His opponent’s dull gaze suggested boredom. The goon carried his knuckled forehead and loose jowls with an air of weightless negligence, as if he already knew exactly how the fight would end.
The fighters jumped at each other again. The tattoo swung a wide punch that would’ve stunned a gorilla, but the goon surged inside the blow. Before the bouncer could react, the goon delivered an elbow strike that rocked the bigger man’s head, staggered him.
The crowd responded with a howl that made no distinction between approval and outrage.
Again the heavyset man eluded a grab and drifted away.
Snarling deep in his throat, the bouncer slapped himself hard a co
uple of times to clear his head. Then he went back to the attack. But this time he didn’t charge. Instead he shifted a step or two from side to side as he advanced. He wanted to back his opponent toward the corner pole, trap him there long enough to get a grip on him.
An urge to cough rose in my throat—tension, cigarette smoke, and heartburn working together. I fought it down.
My target let the bouncer herd him backward a few feet at a time until he was deep in the corner, hemmed in by the ropes.
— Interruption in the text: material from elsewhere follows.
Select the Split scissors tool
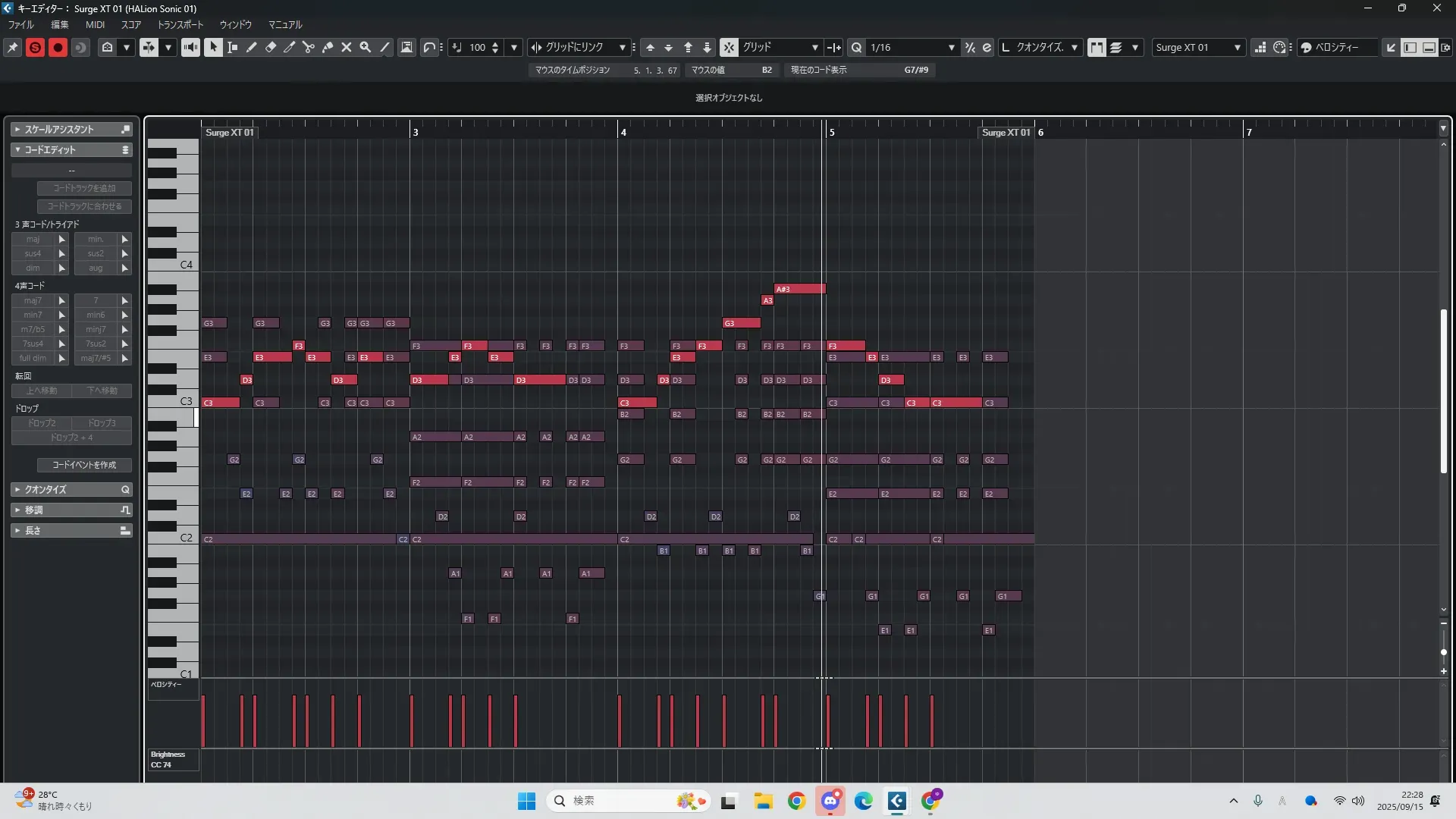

Blind intuition warned me that he was luring his opponent after him. If I’d been the bouncer’s trainer, I would’ve screamed at him to retreat, keep to the center of the ring where he could maneuver. But his supporters didn’t see what I saw—or didn’t care. The entire room squalled at him to press his apparent advantage.
Then the heavyset man struck his audience silent with an attack so sudden that it hardly registered on me until it ended. In the space between one heartbeat and the next, he seemed to lift into the air, drawn upward by the rising force of his left knee. And when he reached the apex of his jump, his right leg lashed out like the snap of a whip, catching the bouncer under his jaw and cracking his head back hard enough to splinter his spine.
Or someone’s spine, anyway. Mine, for instance. The dragon tattoo rocked with the blow, staggered backward a step. But he simply had too much muscle to go down that easily.
Which the dull-eyed goon must’ve known. Without so much as a flicker of hesitation, he landed in a long crouch—right knee compressed under him, left leg extended behind—that dropped him below the bouncer’s reach. In virtually the same motion, he drove forward again, heaving off the spring of his right leg to ram his left knee into his opponent’s belly with the force of a sawed-off shotgun.
The bouncer doubled over with a gasp that seemed to expel every atom of oxygen from his lungs.
Now the heavyset man paused for a fraction of a second—just long enough to adjust his position. Then he swung his thick right leg up in an arc around the bouncer until it stretched almost straight for the ceiling. From there his heel slashed downward, hammering with all his weight and muscle behind it onto the base of the bouncer’s neck.